Alors que nous avons déjà pu constater une présence d’une ampleur extraordinaire des forces de l’ordre, rien n’a été fait pour isoler les casseurs des manifestants pacifistes.

Pour sortir de la nasse, ce n’est pas évident, le passage est très étroit et rétréci encore par la présence de plusieurs véhicules de CRS qui barrent la moitié du chemin. Et aussitôt des cagoulés armés de grands bâtons attaquent les policiers, tapant sur les fourgons, jetant des pavés et des pierres. Les flics s’enfuient.

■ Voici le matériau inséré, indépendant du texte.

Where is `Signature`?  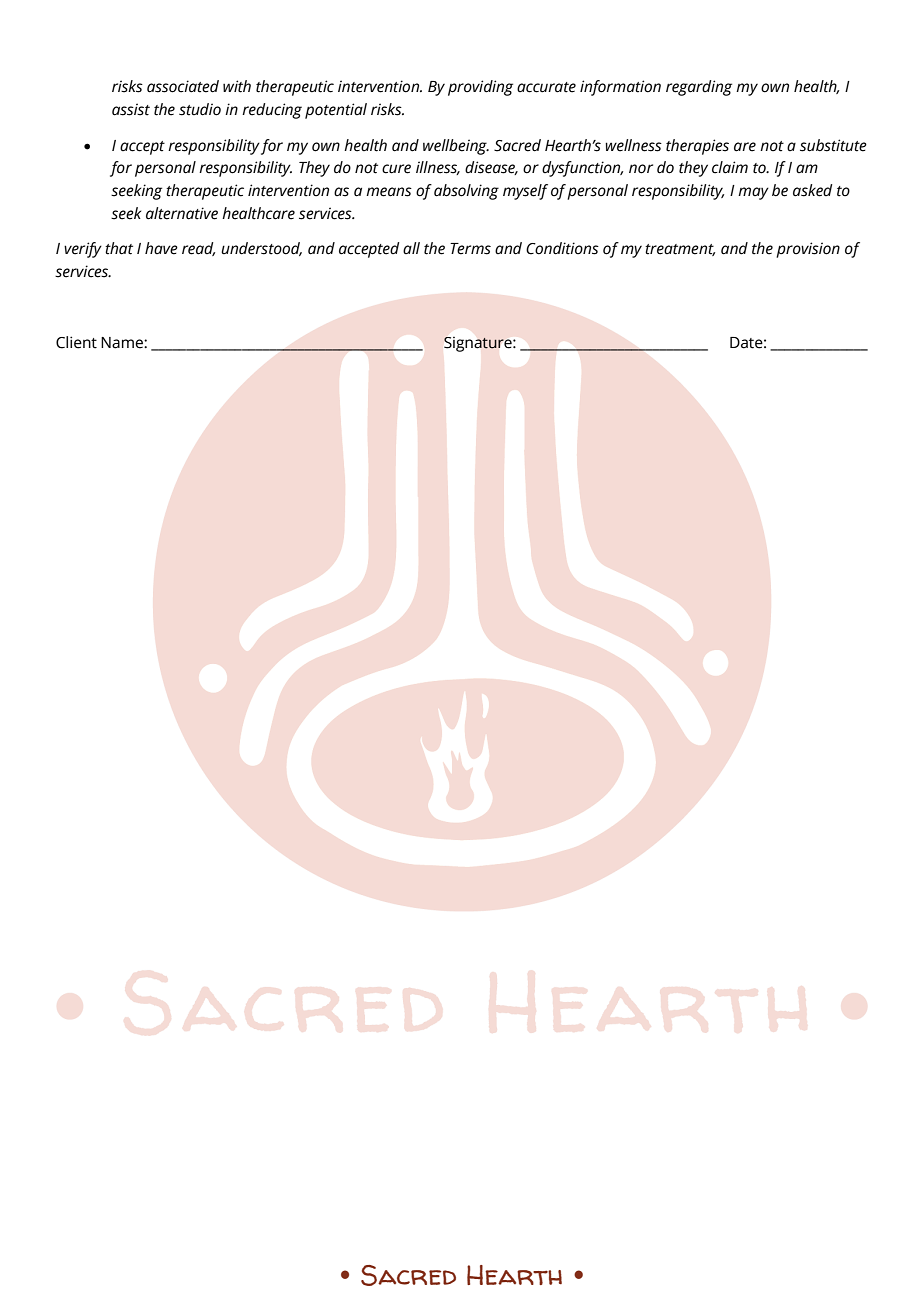
Signature is located at coordinates (479, 344).
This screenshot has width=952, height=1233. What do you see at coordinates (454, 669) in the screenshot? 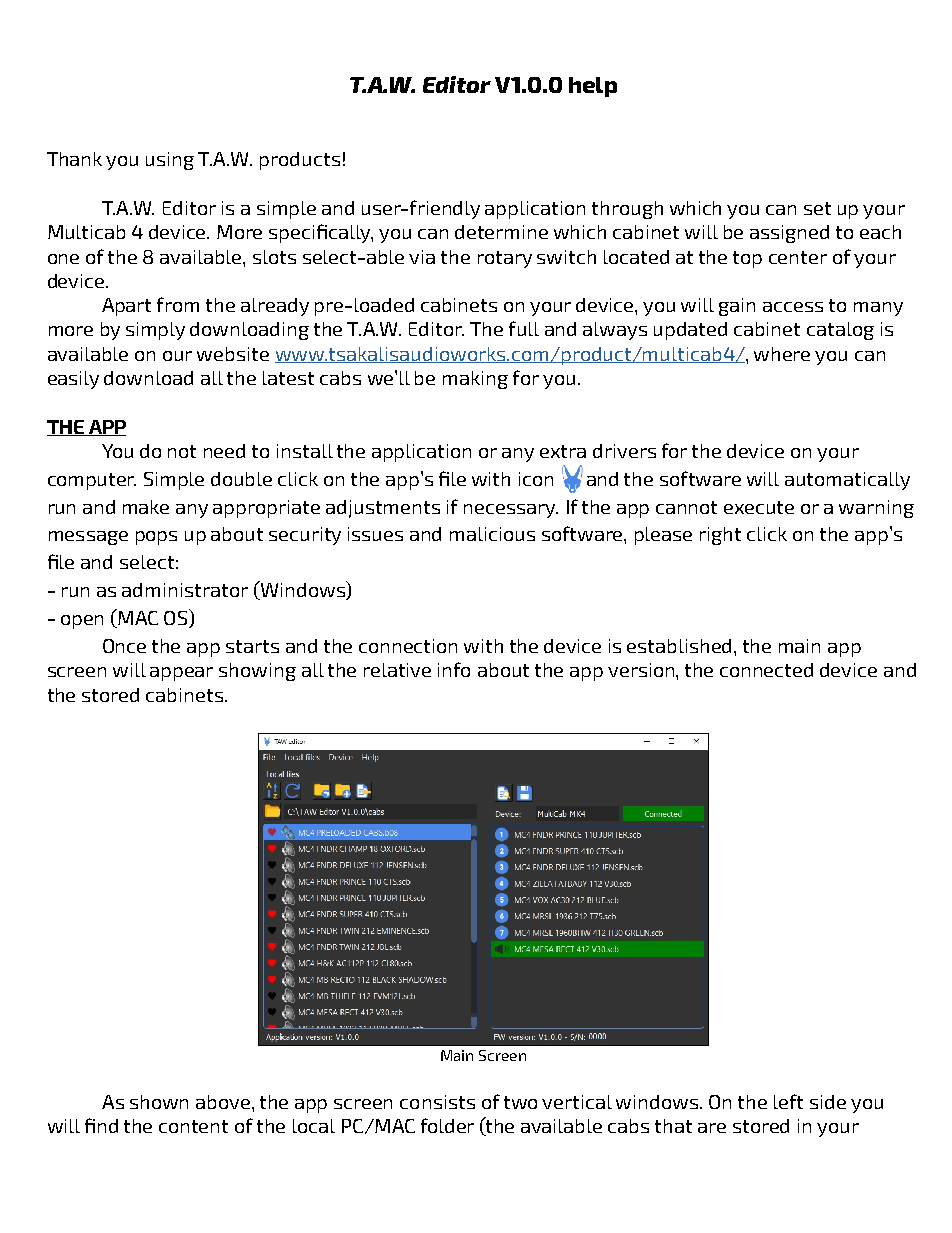
I see `info` at bounding box center [454, 669].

Cette violente agression était parfaitement inutile, mais prévisible. Que faisaient ces policiers sur la route d’évacuation du terrain ? Ils constituaient une véritable provocation. Pourquoi vouloir fermer la voie de dégagement du rassemblement ?

J’aperçois Francis Wurtz, député européen du PCF, qui répond à une interview de Léo, un dirigeant de la gauche autrichienne, du réseau de la Charte pour une autre Europe.

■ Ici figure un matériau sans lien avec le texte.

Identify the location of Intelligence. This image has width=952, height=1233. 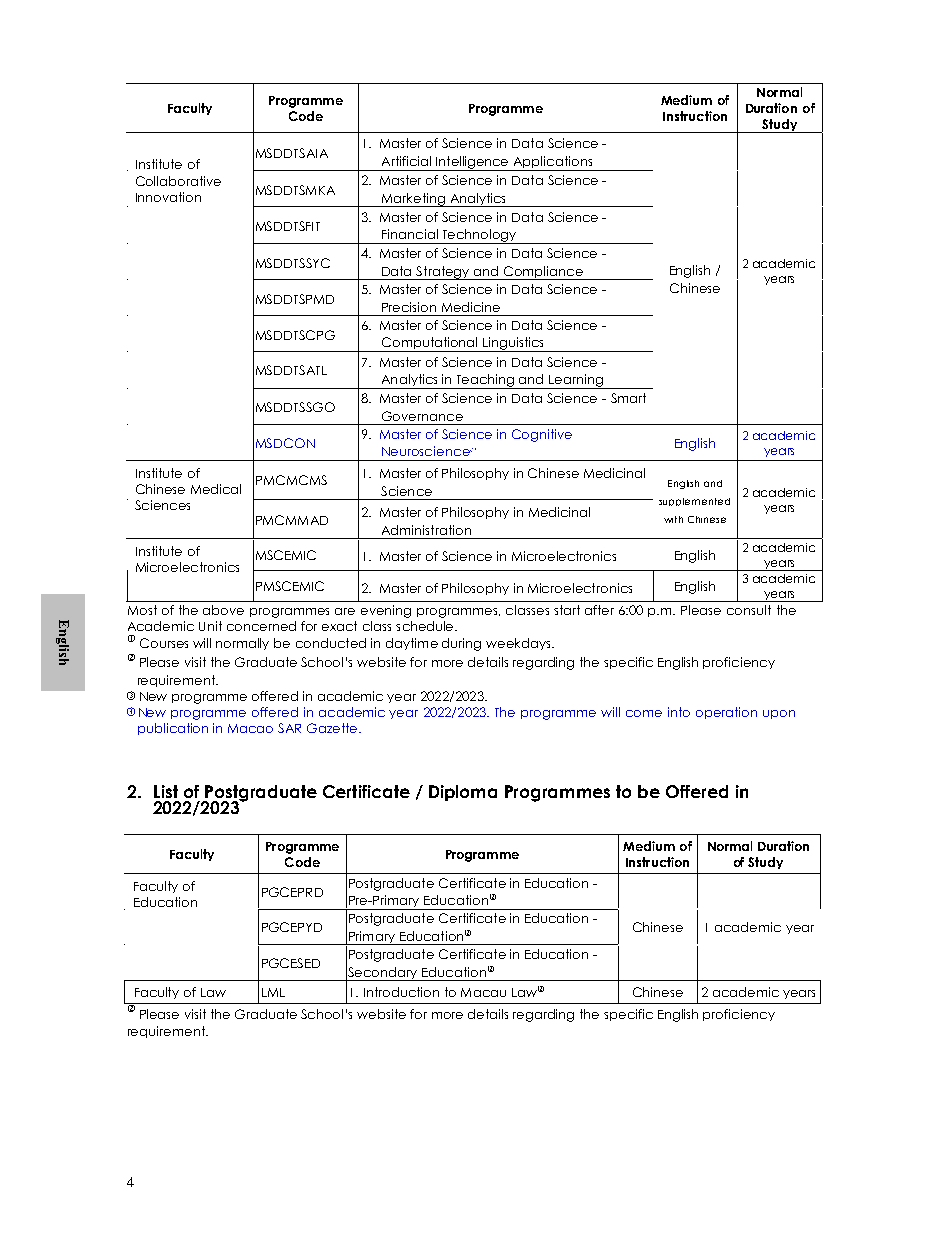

Tant bien que mal, la manifestation s’organise. Les militants se regroupent derrière leurs bannières et banderoles, défilent dans le calme, canalisés et dirigés vers un quartier périphérique de Strasbourg par les nombreux barrages policiers qui bloquent tous les accès. C’est une zone qui paraît vide, près du port fluvial, avec de nombreuses usines.

Nous passons devant un bureau de poste, une église et arrivons devant une voie ferrée et un tunnel. Là, nous sommes bloqués. Derrière, s’élève un panache de fumée. La sono nous informe qu’il faut attendre que les pompiers aient terminés d’éteindre l’incendie d’un immeuble. Des gens s’assoient sur la chaussée, d’autres circulent. On attend patiemment, dans le calme.

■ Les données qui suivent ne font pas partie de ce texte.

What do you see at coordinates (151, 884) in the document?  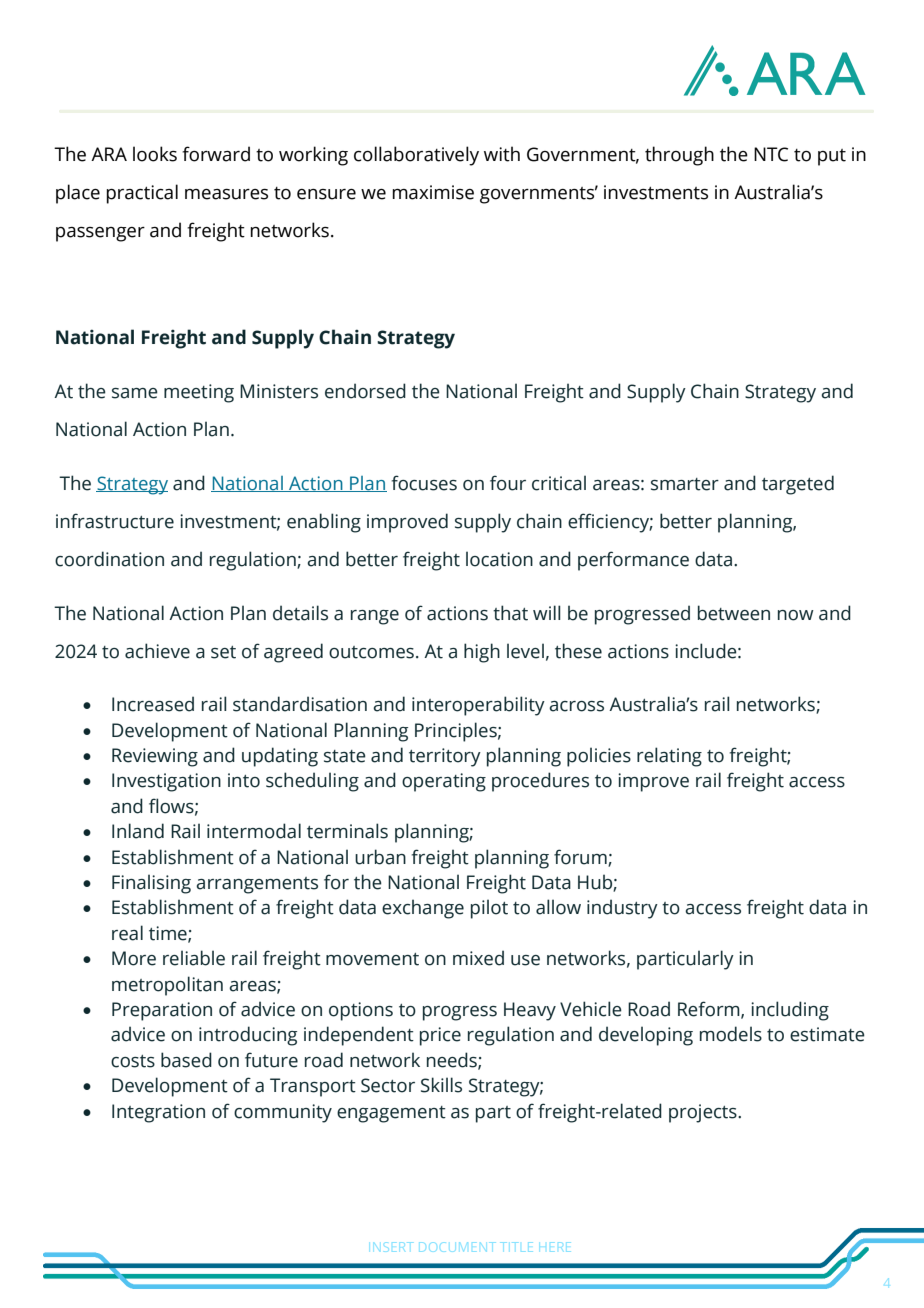 I see `Finalising` at bounding box center [151, 884].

Je vais voir ce qui se passe au bout du tunnel qui est barré par un grillage derrière lequel sont stationnés deux cars de CRS. La grande échelle des pompiers s’élève au milieu de la route devant un immeuble où de la fumée s’échappe du dernier étage. Je ne vois pas de pompiers, seulement des policiers.

Réflexion : comment ce feu a-t-il pris au dernier étage ? Les casseurs ne sont tout de même pas montés là-haut pour mettre le feu comme ça !

Je rencontre Michel Soudais, de Politis, et une autre amie journaliste. Je me dis que l’on ne voit pas les grandes chaînes de la télé.

Au bout d’un long moment, la sono nous dit que suite à des négociations, nous allons pouvoir passer. Les policiers qui étaient sur la voie ferrée, au-dessus du pont, se retirent, mais en fait le tunnel est toujours barré. Les cagoulés en profitent pour grimper sur le ballast et aller attaquer les forces de police. Les policiers reviennent chassant les casseurs qui se mêlent aux pacifistes. On entend l’explosion des tirs de grenades lacrymogènes. Puis ce sont les gaz qui arrivent et des cailloux. Incroyable ! Les flics nous balancent des cailloux. Ils ne font pas le détail, ils arrosent la foule qui reflue. Mais derrière, sur l’avenue par laquelle nous sommes venus, la route est barrée et les policiers nous arrosent également. Panique générale. Le camion de la CGT nous demande de le suivre le long de la voie ferrée. C’est alors que de violents affrontements éclatent sur le remblai, car les CRS envoient à nouveau des bombes lacrymogènes sur le convoi. Des vagues de casseurs cagoulés vont à l’assaut, les tirs répondent. Les manifestants sont scindés. Beaucoup n’ont pas pu suivre le camion. C’est un véritable piège, une souricière dans laquelle nous ont conduit les forces de police, sans possibilité d’évacuation. Je suis gazé, asphyxié, je pleure, comme beaucoup d’autres manifestants.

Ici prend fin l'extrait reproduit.